Fully half of all DDoSes, for example, were said to be related to online gaming and 49.1 percent happened when criminals demonstrate their DDoS capabilities to potential customers. Some 44.4 percent of attacks were linked to criminal extortion, while 35.1 percent were attributed to nihilism or vandalism.

Some 24.4 percent of DDoS attacks were said to be diversions to cover data compromise or exfiltration, while 20 percent were said to have resulted from competitive rivalry between business organisations.

Whatever the motivation, such attacks were proving quite successful: 71 percent of respondents to the latest WISR said they had suffered increased operational expenses as a result of a DDoS attack. Some 48 percent said they had lost customers in the wake of such an attack, while 3 percent reported revenue loss and 19 percent, employee turnover.

Australian businesses were generally fortunate because telcos like Telstra had been proactive in building infrastructure to detect and filter DDoS attacks before they reached our shores, Murphy said.

But with DDoS “not going away”, Internet of Things (IoT) devices increasingly being commissioned into DDoS botnets, and many companies receiving extortion demands threatening DDoSes for noncompliance, he said it remained imperative on every company to revisit and refine its approach to handling the DDoS threat.

That included monitoring IoT activity on the company network and extending protections to employees’ homes, where IoT compromises could easily spread laterally onto corporate networks.
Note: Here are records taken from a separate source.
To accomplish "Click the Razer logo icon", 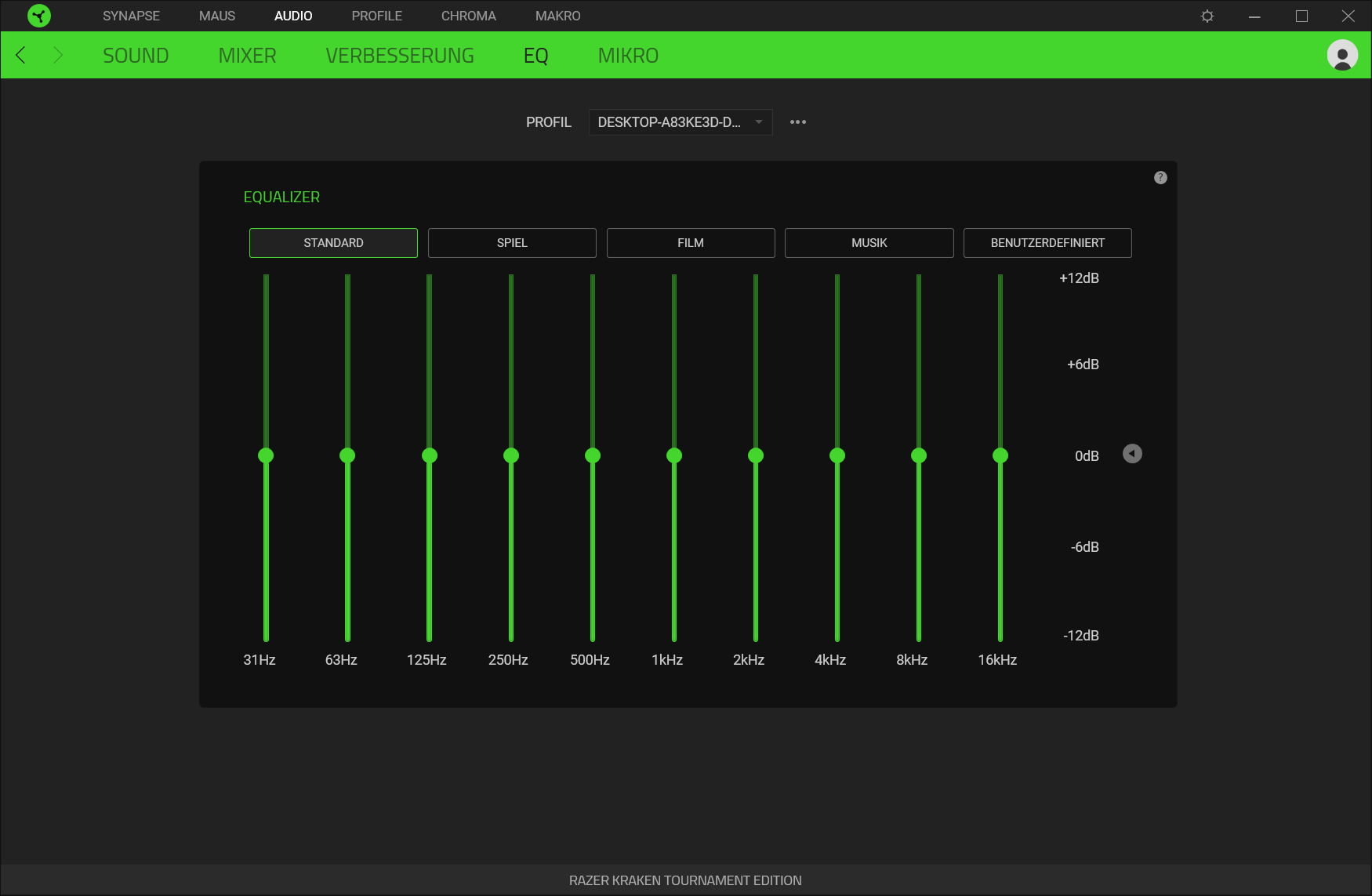I will [x=38, y=16].
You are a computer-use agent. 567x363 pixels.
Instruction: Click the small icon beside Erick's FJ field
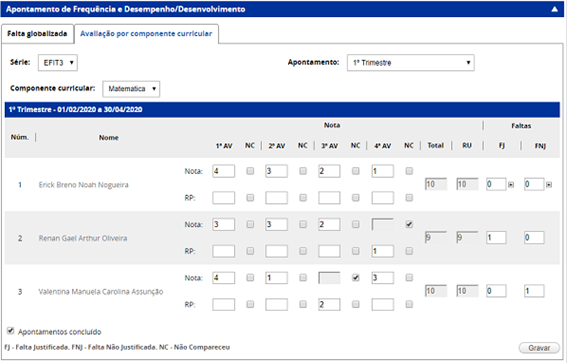pos(511,184)
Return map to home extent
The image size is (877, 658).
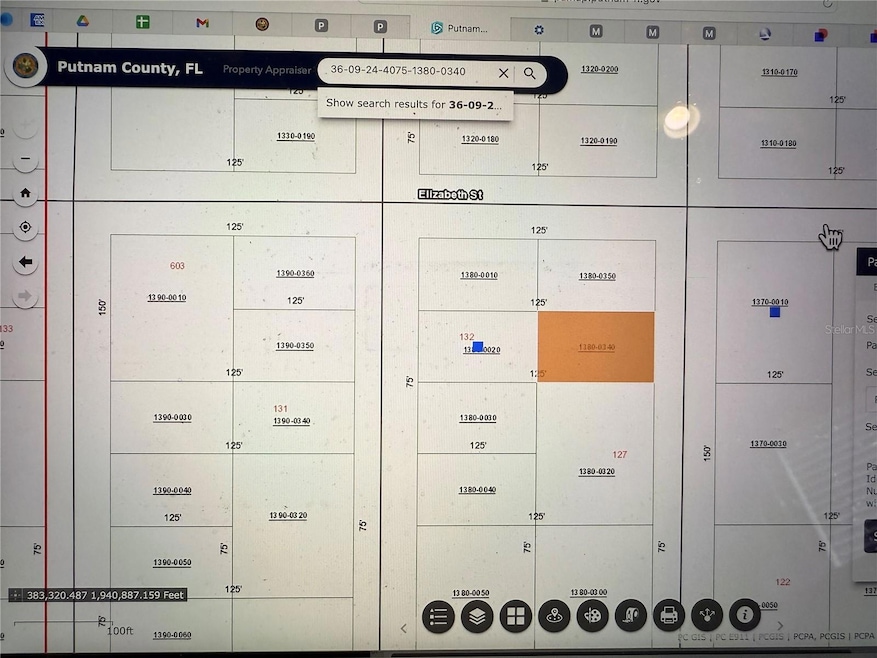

“Most DDoS infrastructure has been geared for inbound detection and mitigation,” he explained, “but the biggest threat for enterprises is that their carriers can’t protect them from outbound activity from their own environments.”

“I think there will be a renaissance in domestic-style perimeter security because there is such growth in connected devices in domestic environments. Enterprises have to be much more aware of this.”